Among the entries below, extract exactly the lines that run from the one with "Refund Policy (496, 2297)" through the one with "Great Britain used", both ends included.

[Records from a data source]
----

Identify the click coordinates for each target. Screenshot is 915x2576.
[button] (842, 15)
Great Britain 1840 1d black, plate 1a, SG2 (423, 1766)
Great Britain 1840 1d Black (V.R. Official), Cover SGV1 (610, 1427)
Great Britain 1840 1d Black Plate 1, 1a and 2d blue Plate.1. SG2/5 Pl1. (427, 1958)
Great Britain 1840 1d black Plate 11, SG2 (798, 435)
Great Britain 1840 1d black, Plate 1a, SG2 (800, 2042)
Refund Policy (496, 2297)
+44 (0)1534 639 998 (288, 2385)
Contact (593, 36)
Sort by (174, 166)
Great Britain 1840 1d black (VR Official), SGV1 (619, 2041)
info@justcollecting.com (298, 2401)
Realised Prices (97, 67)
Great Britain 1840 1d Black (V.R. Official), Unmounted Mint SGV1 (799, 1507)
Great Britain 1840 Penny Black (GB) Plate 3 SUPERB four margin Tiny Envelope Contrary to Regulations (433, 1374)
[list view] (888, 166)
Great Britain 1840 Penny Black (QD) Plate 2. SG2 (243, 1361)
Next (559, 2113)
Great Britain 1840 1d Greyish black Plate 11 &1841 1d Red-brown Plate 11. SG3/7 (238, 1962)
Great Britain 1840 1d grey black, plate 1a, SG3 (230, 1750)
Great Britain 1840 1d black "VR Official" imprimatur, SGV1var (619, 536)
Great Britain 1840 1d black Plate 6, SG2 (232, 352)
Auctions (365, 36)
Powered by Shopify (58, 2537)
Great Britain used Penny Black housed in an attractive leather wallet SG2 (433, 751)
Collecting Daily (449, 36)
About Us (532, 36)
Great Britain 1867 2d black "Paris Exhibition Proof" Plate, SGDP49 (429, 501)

----

Response:
Refund Policy (496, 2297)
+44 (0)1534 639 998 (288, 2385)
Contact (593, 36)
Sort by (174, 166)
Great Britain 1840 1d black (VR Official), SGV1 (619, 2041)
info@justcollecting.com (298, 2401)
Realised Prices (97, 67)
Great Britain 1840 1d Black (V.R. Official), Unmounted Mint SGV1 (799, 1507)
Great Britain 1840 Penny Black (GB) Plate 3 SUPERB four margin Tiny Envelope Contrary to Regulations (433, 1374)
[list view] (888, 166)
Great Britain 1840 Penny Black (QD) Plate 2. SG2 (243, 1361)
Next (559, 2113)
Great Britain 1840 1d Greyish black Plate 11 &1841 1d Red-brown Plate 11. SG3/7 (238, 1962)
Great Britain 1840 1d grey black, plate 1a, SG3 (230, 1750)
Great Britain 1840 1d black "VR Official" imprimatur, SGV1var (619, 536)
Great Britain 1840 1d black Plate 6, SG2 (232, 352)
Auctions (365, 36)
Powered by Shopify (58, 2537)
Great Britain used Penny Black housed in an attractive leather wallet SG2 (433, 751)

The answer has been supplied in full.